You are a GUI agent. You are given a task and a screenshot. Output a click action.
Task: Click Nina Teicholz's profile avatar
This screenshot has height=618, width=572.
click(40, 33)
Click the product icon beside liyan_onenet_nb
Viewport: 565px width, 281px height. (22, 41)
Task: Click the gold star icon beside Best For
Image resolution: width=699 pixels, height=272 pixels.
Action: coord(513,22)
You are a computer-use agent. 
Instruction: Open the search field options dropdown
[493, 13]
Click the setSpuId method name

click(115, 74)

* * *

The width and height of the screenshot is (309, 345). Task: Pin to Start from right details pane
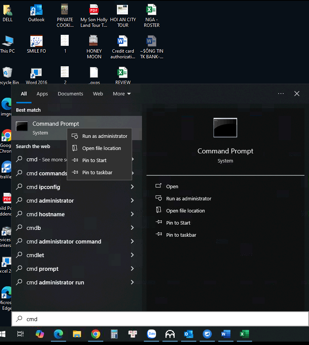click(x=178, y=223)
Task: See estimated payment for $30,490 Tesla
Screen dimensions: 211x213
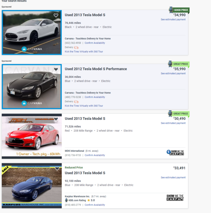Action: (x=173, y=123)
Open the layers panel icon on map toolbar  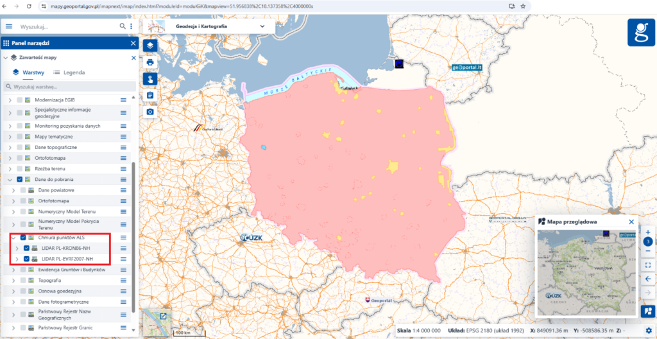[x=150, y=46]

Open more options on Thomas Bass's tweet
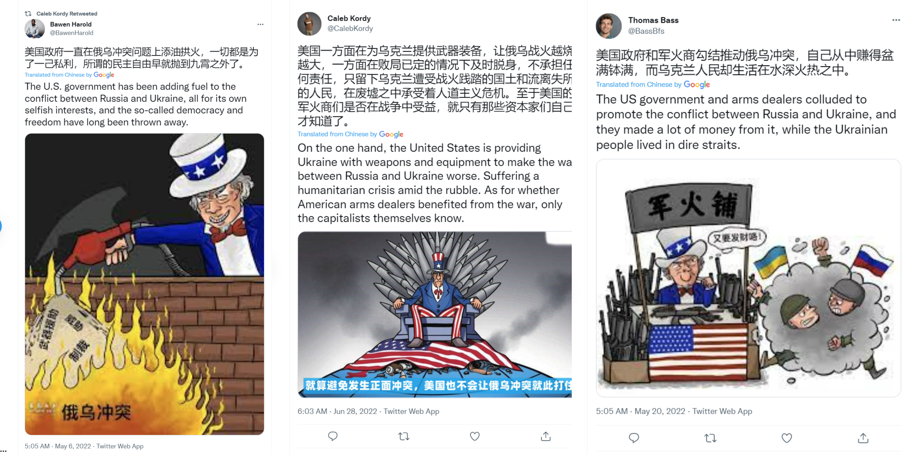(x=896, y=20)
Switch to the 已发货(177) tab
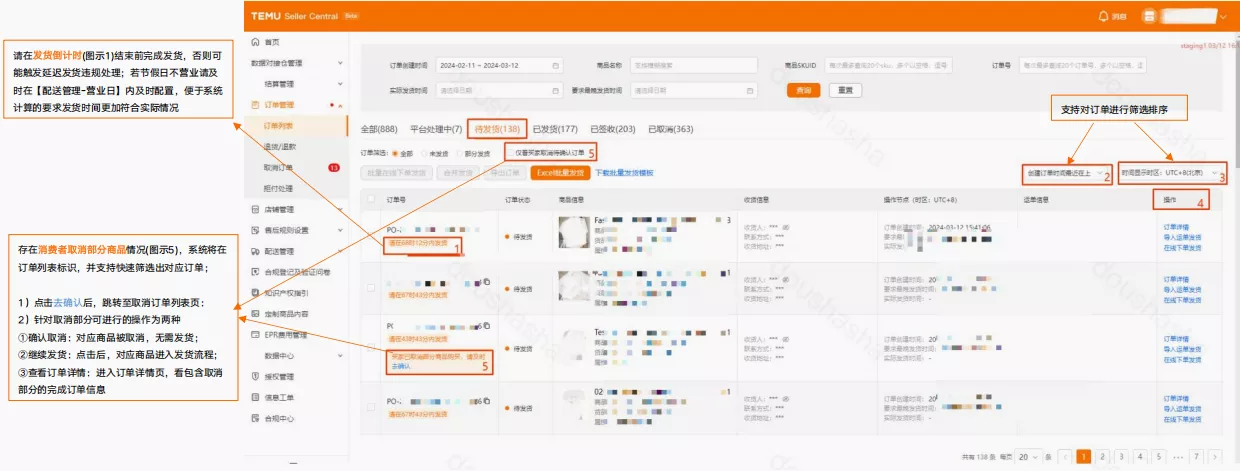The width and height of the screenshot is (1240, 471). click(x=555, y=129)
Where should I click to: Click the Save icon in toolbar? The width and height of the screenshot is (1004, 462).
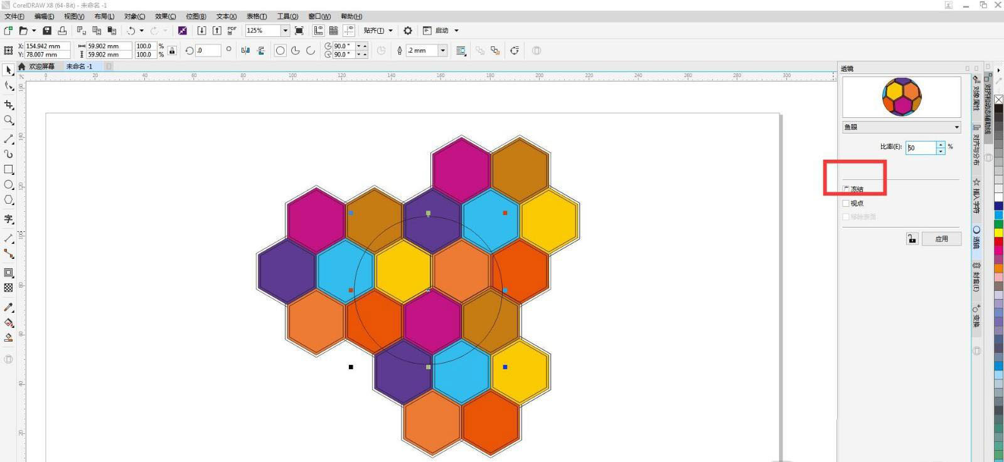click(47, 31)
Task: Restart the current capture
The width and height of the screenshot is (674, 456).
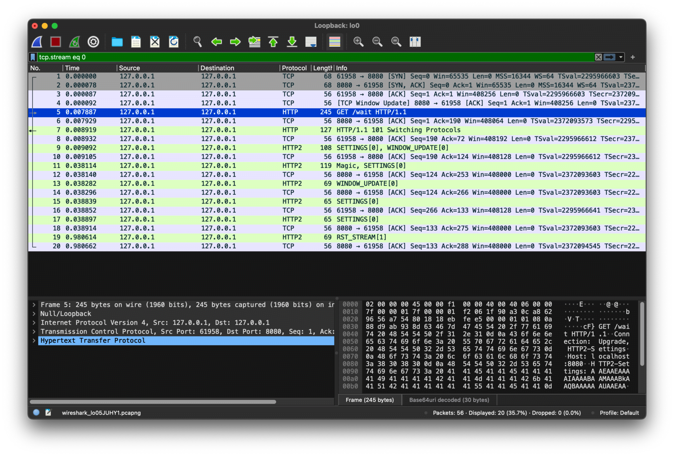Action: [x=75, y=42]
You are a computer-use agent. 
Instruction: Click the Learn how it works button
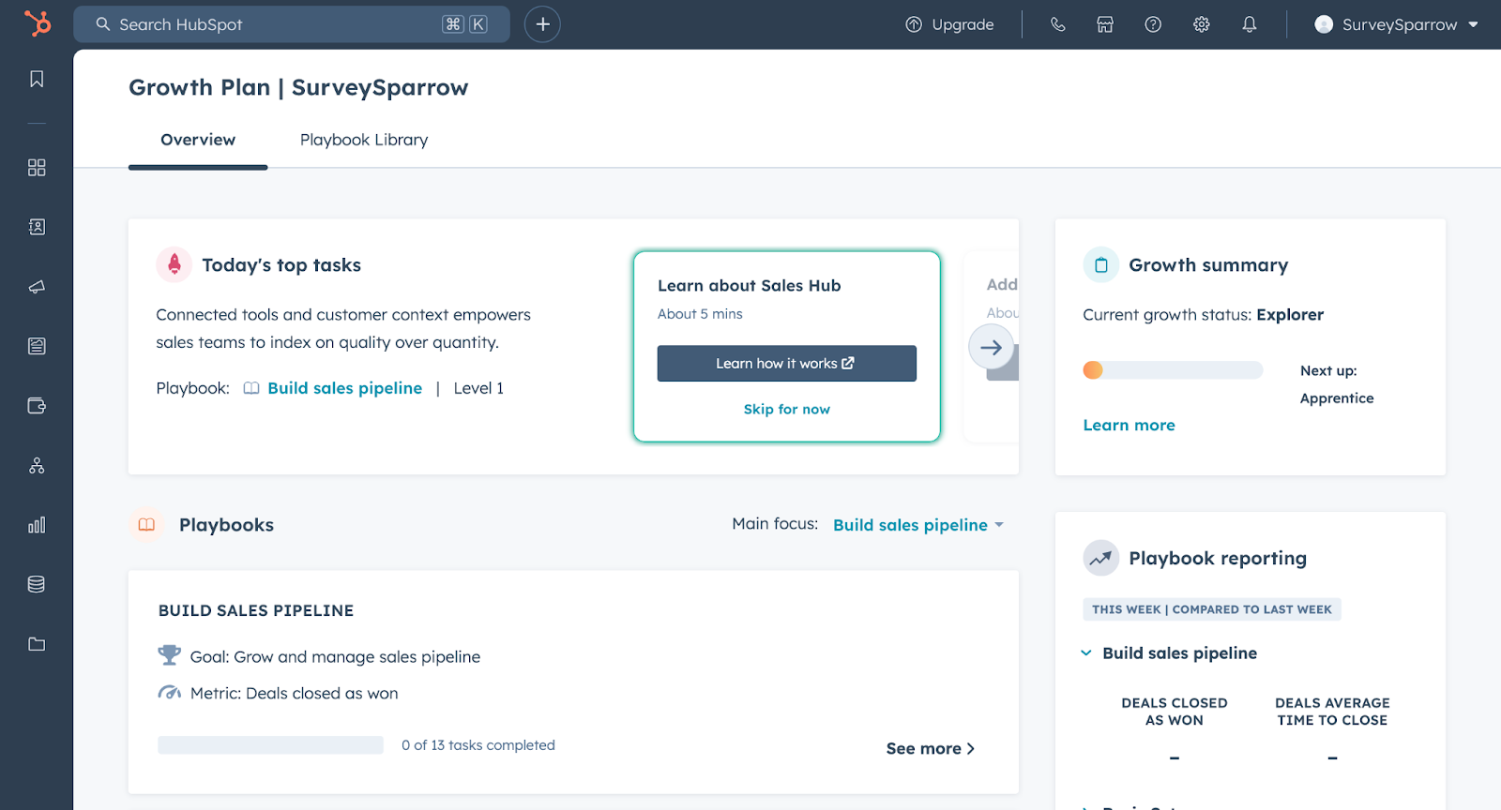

* **Work instruction**
Using the entries above, extract exactly the lines from the one that contains "Switch to the 已发货(177) tab" through the one that contains "Instruction: Click the". Do not carry over any pictures.

* **Worked solution**
Switch to the 已发货(177) tab
The width and height of the screenshot is (1240, 471). click(x=555, y=129)
Where should I click to: Click the Save icon in toolbar? The width and height of the screenshot is (1004, 462).
click(47, 31)
Task: Restart the current capture
The width and height of the screenshot is (674, 456).
Action: [x=75, y=42]
You are a computer-use agent. 
Instruction: Click the Learn how it works button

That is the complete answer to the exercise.